Objectors filed a petition under Land Use Petition Act (LUPA), challenging county’s grant of a building permit. County and applicant moved to dismiss the action. The Superior Court dismissed with prejudice. In a second action, objectors filed a complaint and land use petition challenging the dismissal as a violation of their constitutional right to due process. The San Juan County hearing examiner dismissed the appeal as untimely. Objectors then filed a § 1983 claim. The Superior Court dismissed the LUPA petition and granted county and applicant’s motion for summary judgment. Objectors appealed both Superior Court judgments. The Court of Appeals affirmed. Further review was sought.

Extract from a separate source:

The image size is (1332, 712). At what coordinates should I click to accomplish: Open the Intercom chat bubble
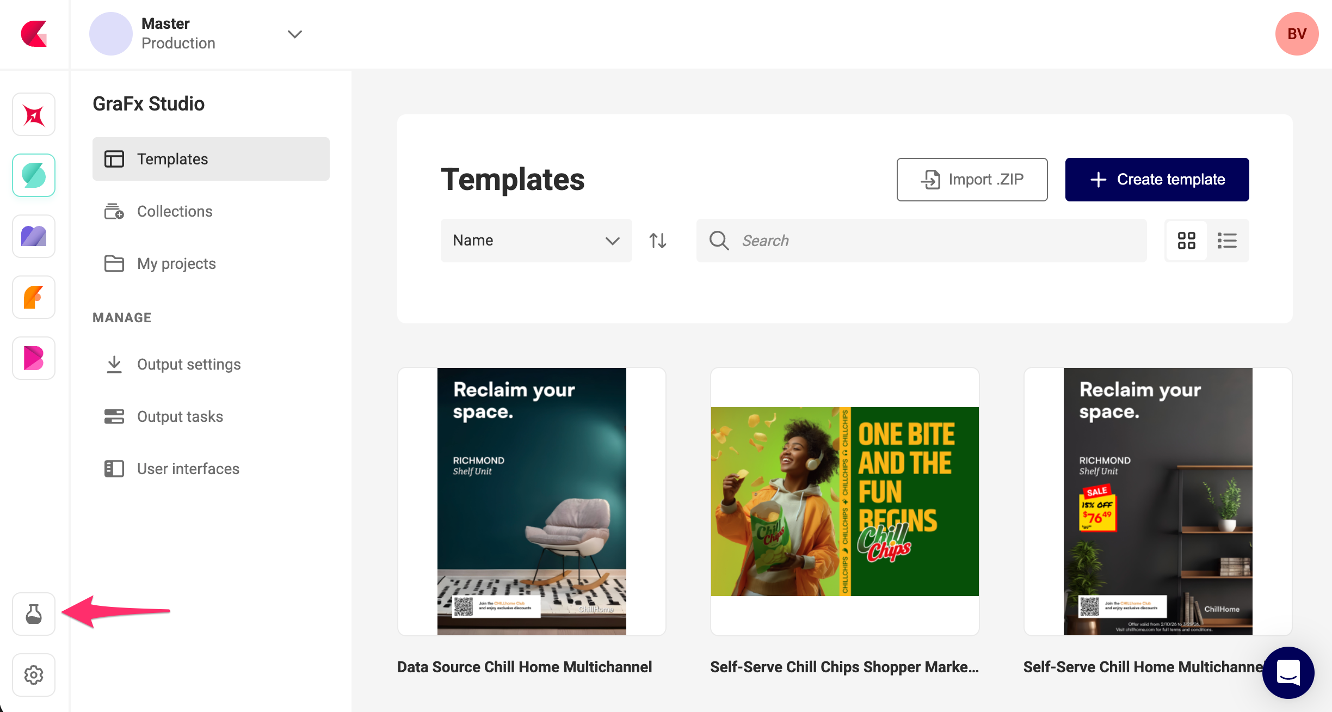(1287, 673)
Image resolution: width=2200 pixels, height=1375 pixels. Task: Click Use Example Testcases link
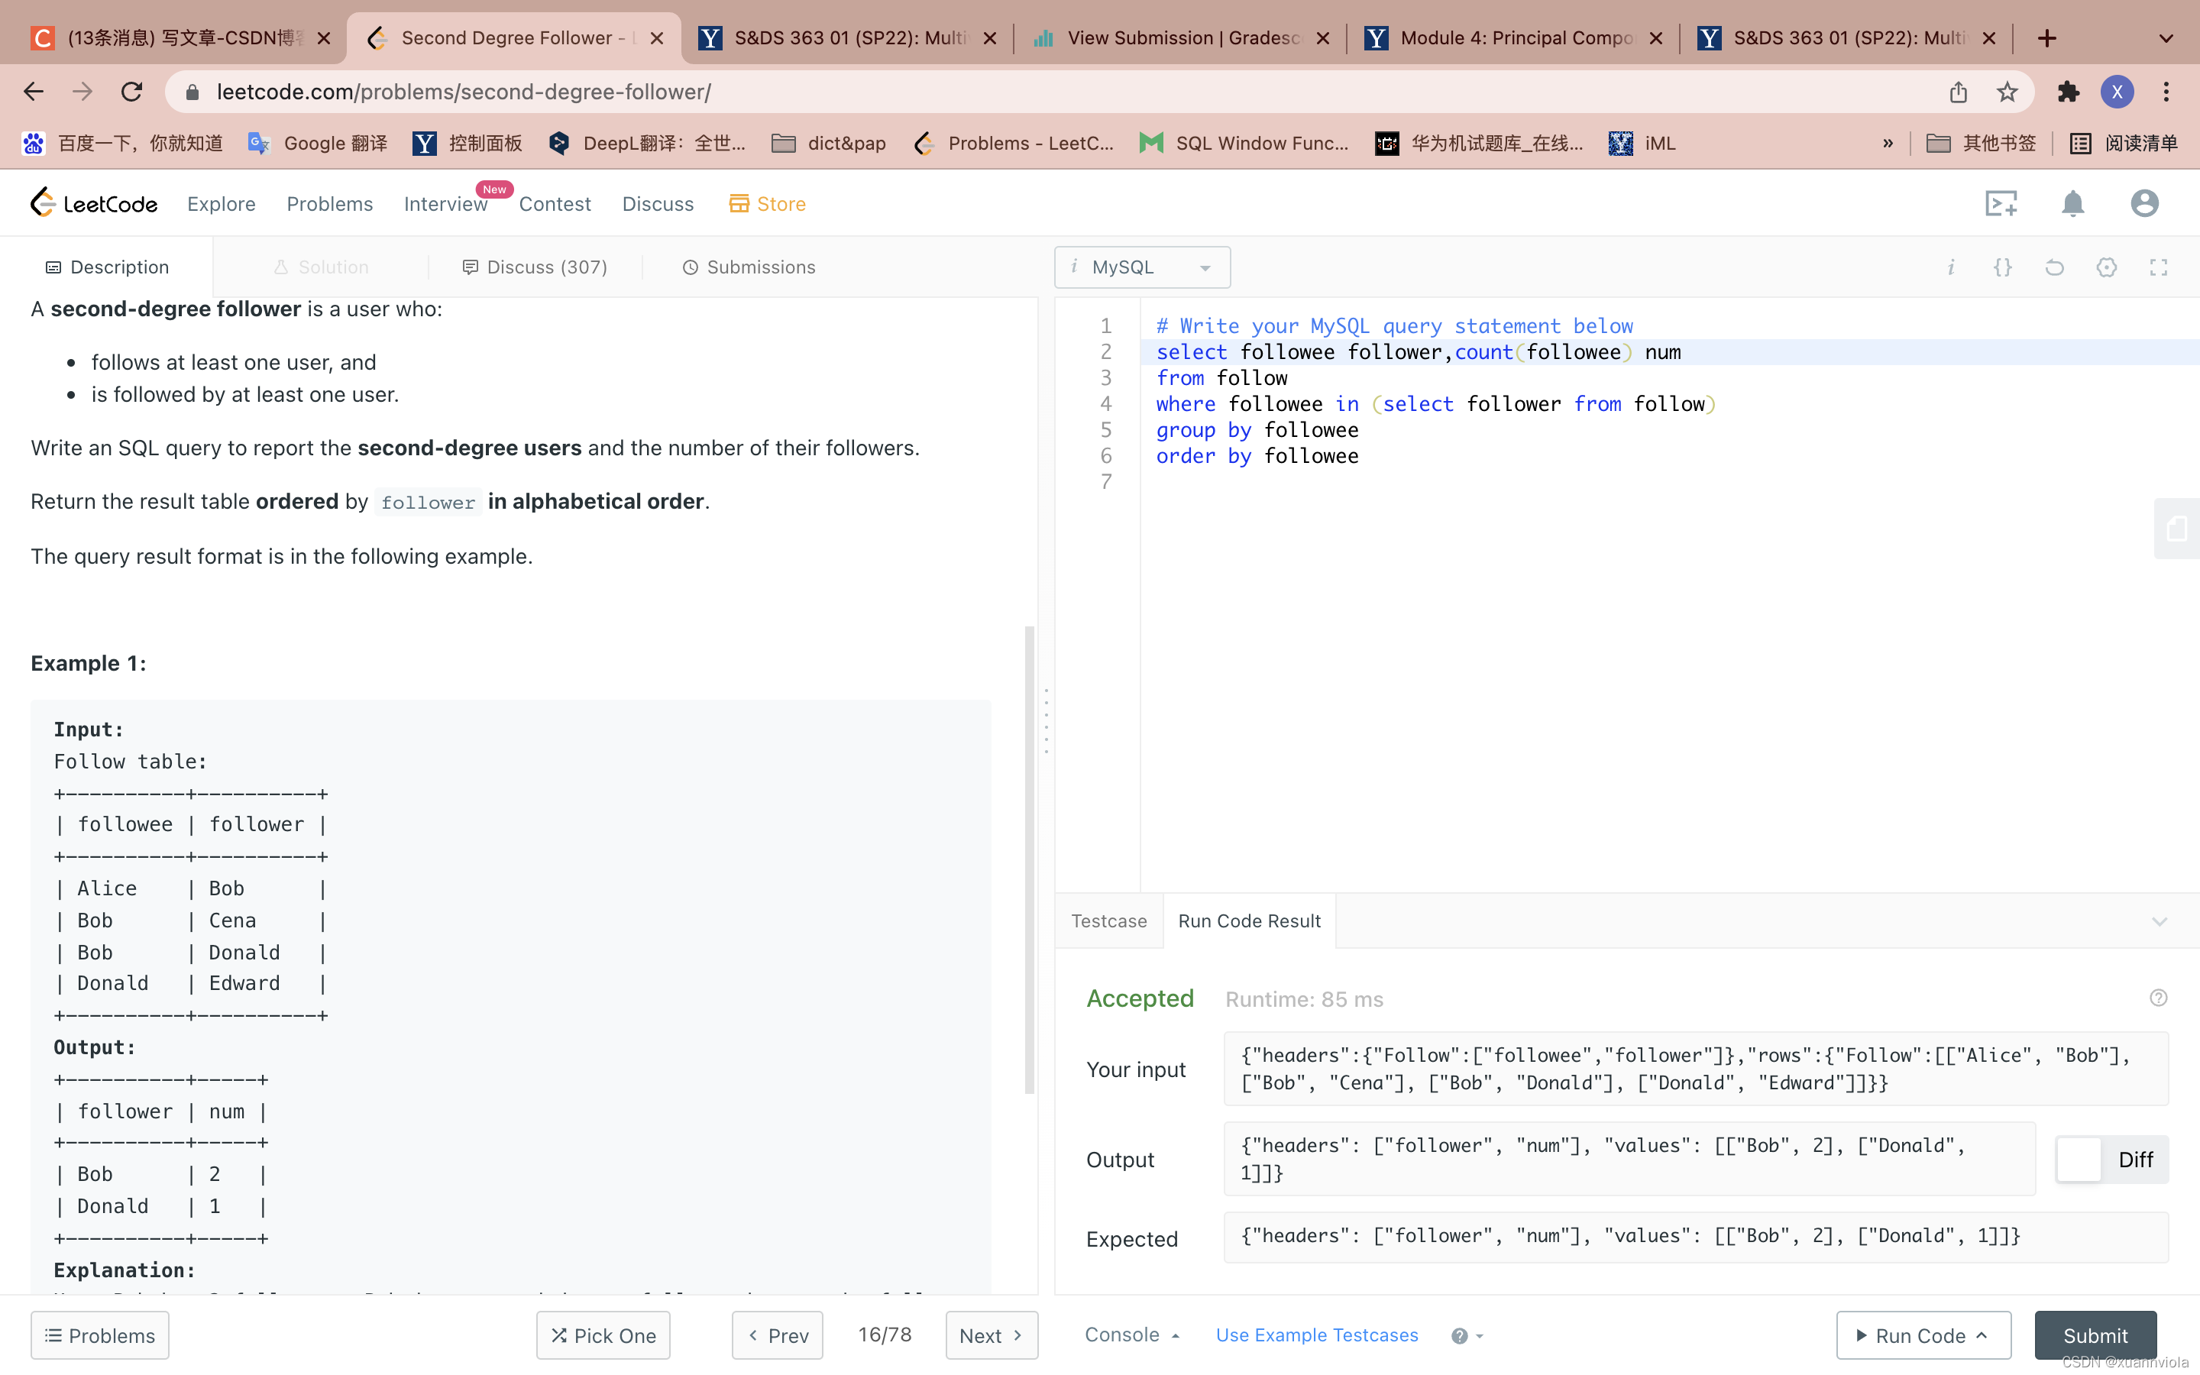(x=1316, y=1335)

Following consolidation, the Supreme Court of Washington held that:
- In the first action challenging county’s grant of a building permit, the Superior Court lacked jurisdiction to hear the petition;
- In the first action, objectors’ failure to exhaust administrative remedies deprived them of standing to file a LUPA petition;
- County code provision that imposed a height and size limitation on the construction of residential structures, including garages, did not create a property interest in neighbors’ view of the water, or in the denial of a third-party’s building permit for purposes of the Due Process Clause;
- Under statutory provision allowing for an award of attorney fees to a prevailing party on appeal of a land use decision, fees may be awarded to private parties who prevail on procedural or substantive grounds, but may be awarded to a public entity that made the permitting decision only when it succeeds in defending its decision on the merits, disapproving Coy v. City of Duvall, 174 Wash.App. 272, 298 P.3d 134, Witt v. Port of Olympia, 126 Wash.App. 752, 759, 109 P.3d 489, Overhulse Neighborhood Ass’n v. Thurston County, 94 Wash.App. 593, 601, 972 P.2d 470, and Northshore Investors, LLC v. City of Tacoma, 174 Wash.App. 678, 700–01, 301 P.3d 1049;
- Applicants were entitled to an attorney fee award in first action; and
- While applicants were not entitled to attorney fee award with regard to objectors’ § 1983 complaint in second action, they were entitled to attorney fee award to the extent objectors’ action related to their LUPA petition.